Cleena moved closer to the professor, drawn by the inexorable mystery of the scroll. She wondered what everyone was going to do it if Lourds said he couldn’t read the document either.

Sevki’s voice sounded tense when he spoke. ‘You’ve got problems.’

‘What problems?’ Cleena asked.

‘I don’t think you’re down there alone anymore.’

Stone Goose Apartments

Zeytinburnu District

Istanbul, Turkey

19 March 2010

‘What do you mean, we’re not alone?’

Sevki’s adrenaline spiked as he stared at the computer monitor before him. He had hacked into the security cameras round the Hagia Sophia once he had found out that was where Cleena and the others were heading. It was a reflex move on his part. Hacking into the camera system served two purposes. One, it would give him a visual presence over the area. Two, it was possible he might catch someone else hacking into the system. Either way would provide an early warning system. On the screen, three sports utility vehicles sat along the main road. Though the cameras weren’t of top-shelf quality, they were good enough for him to see the man’s movements.
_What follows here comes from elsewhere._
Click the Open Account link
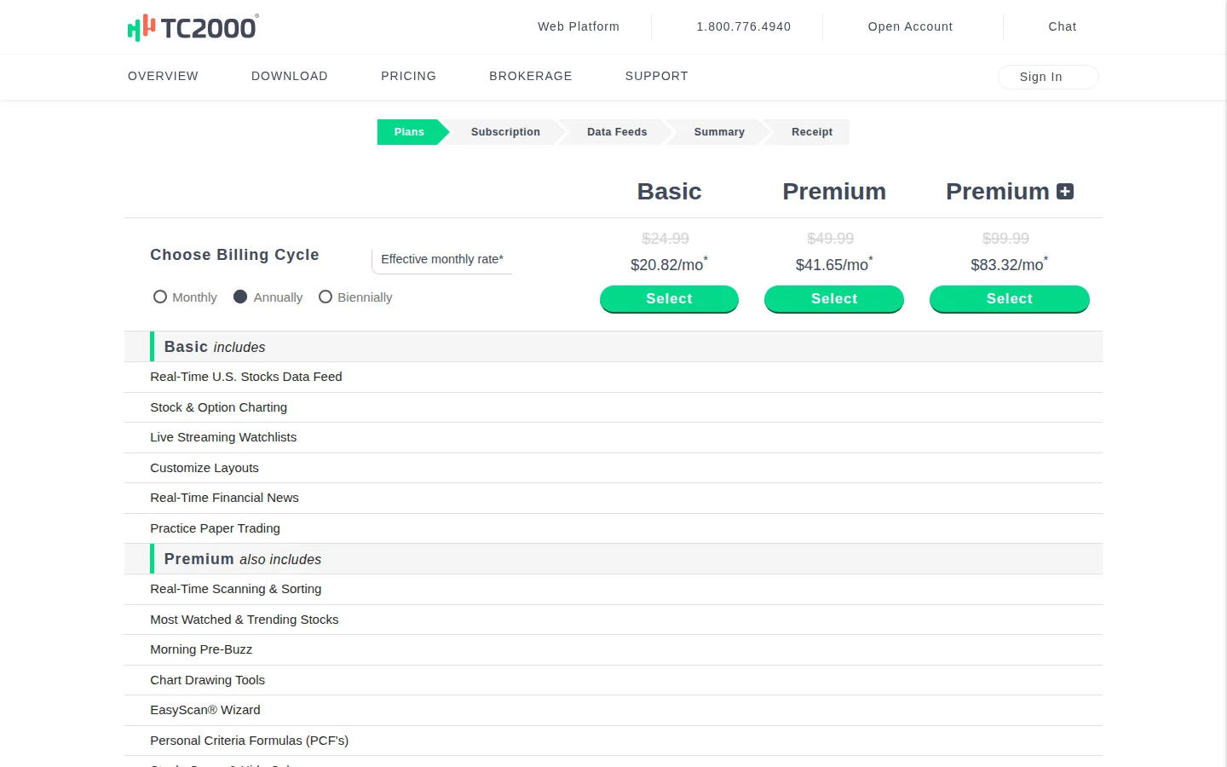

Those movements were deliberate, and the man walked a grid, returning over the same area again and again.

It was obviously something he had been trained for.

‘I think the guys you ran into at the university are back,’ Sevki told her.

‘Where are they?’

‘On the grounds round the church.’

‘Then they’re not down here,’ Cleena said.

Sevki watched as light flickered from a device one of the men held.

‘I wouldn’t want to bet on that,’ he replied. ‘They’re carrying some sort of device and walking a set pattern. It appears to mean they’re tracking something.’

‘Us?’

‘Or another team that’s gone underground.’ Sevki watched the figures for a moment and the sense of unease within him grew. ‘You’ve got the scroll. If you ask me, it’s time for you guys to get out of there.’

Before Cleena could answer, the sound of a deep, powerful explosion rocketed along the earwig transmission frequency.